3. Access your monitoring endpoint while authenticated as backend user with the role of Admin or System Maintainer:

   https://<your-site>/monitor/health
   

Authentication

This extension ships two authentication methods natively:

Admin User Authentication

Access the endpoint while logged in as a TYPO3 backend administrator.

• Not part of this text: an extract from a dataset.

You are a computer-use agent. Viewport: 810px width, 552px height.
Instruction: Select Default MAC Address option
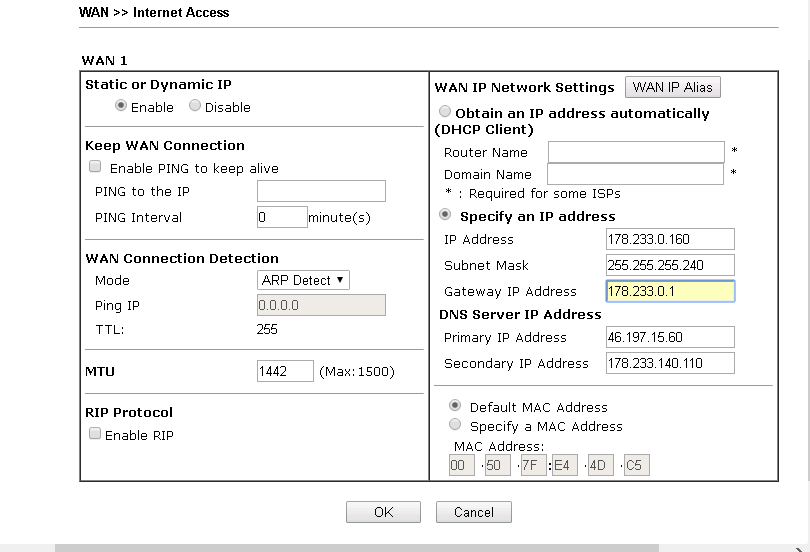(456, 407)
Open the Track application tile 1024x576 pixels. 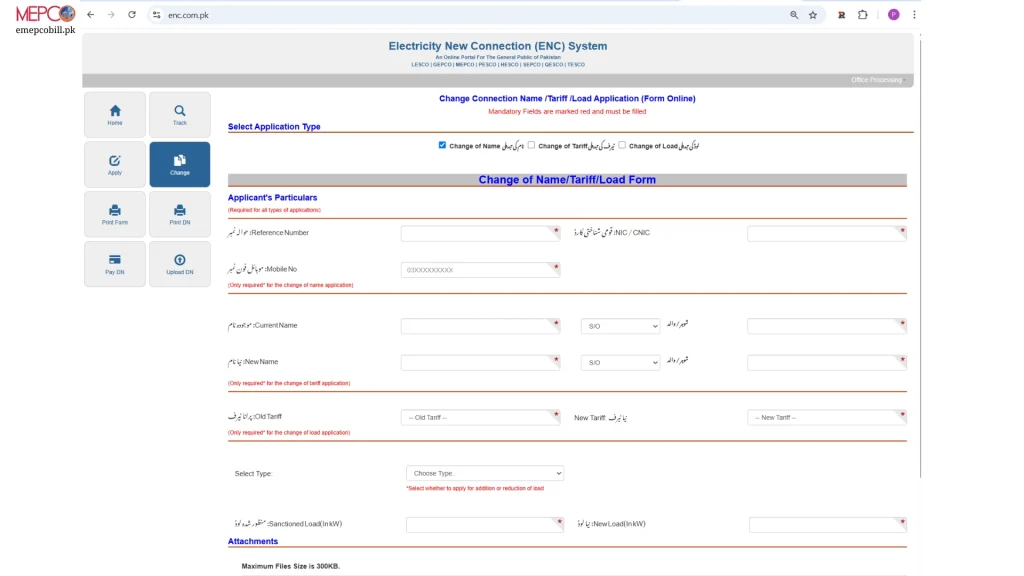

Token-based Authentication

Add the configured auth header (default: X-TYPO3-MONITORING-AUTH) with an HMAC signature:

curl -s -H "X-TYPO3-MONITORING-AUTH: <auth-token>" \
     https://<your-site>/monitor/health | jq '.'

Token Generation: The HMAC token is generated using TYPO3's HashService with the endpoint path and your configured secret:

$hashService = \TYPO3\CMS\Core\Utility\GeneralUtility::makeInstance(\TYPO3\CMS\Core\Crypto\HashService::class);
$token = $hashService->hmac('/monitor/health', 'your-secure-secret');

📝 Response Format

The monitoring endpoint returns JSON with the following structure:

{
  "isHealthy": true,
  "services": {
    "service_one": "healthy",
    "service_two": "healthy",
    "service_three": "healthy"
  }
}

• isHealthy: Overall health status (boolean)
• services: Object with individual service statuses ("healthy" or "unhealthy")

HTTP status codes:

• 200 All services healthy
• 401 Unauthorized access
• 403 Unsupported protocol
• 503 One or more services unhealthy

🧑‍💻 Development

Creating Custom Providers

Implement the MonitoringProvider interface:

<?php

use mteu\Monitoring\Provider\MonitoringProvider;
use mteu\Monitoring\Result\MonitoringResult;
use Symfony\Component\DependencyInjection\Attribute\AutoconfigureTag;

#[AutoconfigureTag(tag: 'monitoring.provider')]
final class MyMonitoringProvider implements MonitoringProvider
{
    public function getName(): string
    {
        return 'MyService';
    }

    public function getDescription(): string
    {
        return 'Monitors my custom service';
    }

    public function isActive(): bool
    {
        // conditional logic or just true
        return true;
    }

    public function execute(): MonitoringResult
    {
        // Your monitoring logic here
        return new MonitoringResult(
            $this->getName(),
            true,
        );
    }
}

Creating Custom Authorizers

Implement the Authorizer interface:

<?php

use mteu\Monitoring\Authorization\Authorizer;
use Psr\Http\Message\ServerRequestInterface;
use Symfony\Component\DependencyInjection\Attribute\AutoconfigureTag;

#[AutoconfigureTag(tag: 'monitoring.authorizer')]
final class MyAuthorizer implements Authorizer
{
    public function isAuthorized(ServerRequestInterface $request): bool
    {
        // Your authorization logic here
        return true;
    }

    public static function getPriority(): int
    {
        return 100; // Higher priority = checked first
    }
}

🤝 Contributing

Contributions are very welcome! Please have a look at the Contribution Guide. It lays out the workflow of submitting new features or bugfixes.

📙 Documentation

Please have a look at the extension documentation. It provides a detailed look into the possibilities you have in extending and customizing this extension for your specific TYPO3 components.

🔒 Security

Please refer to our security policy if you discover a security vulnerability in this extension. Be warned, though. I cannot afford bounty. This is private project.

💛 Acknowledgements

This extension is inspired by cpsit/monitoring and its generic approach to offer an extensible provider interface. I've transformed and extended the underlying concept into a TYPO3 specific implementation.

⭐ License

This extension is licensed under the GPL-2.0-or-later license.

💬 Support

For issues and feature requests, please use the GitHub issue tracker.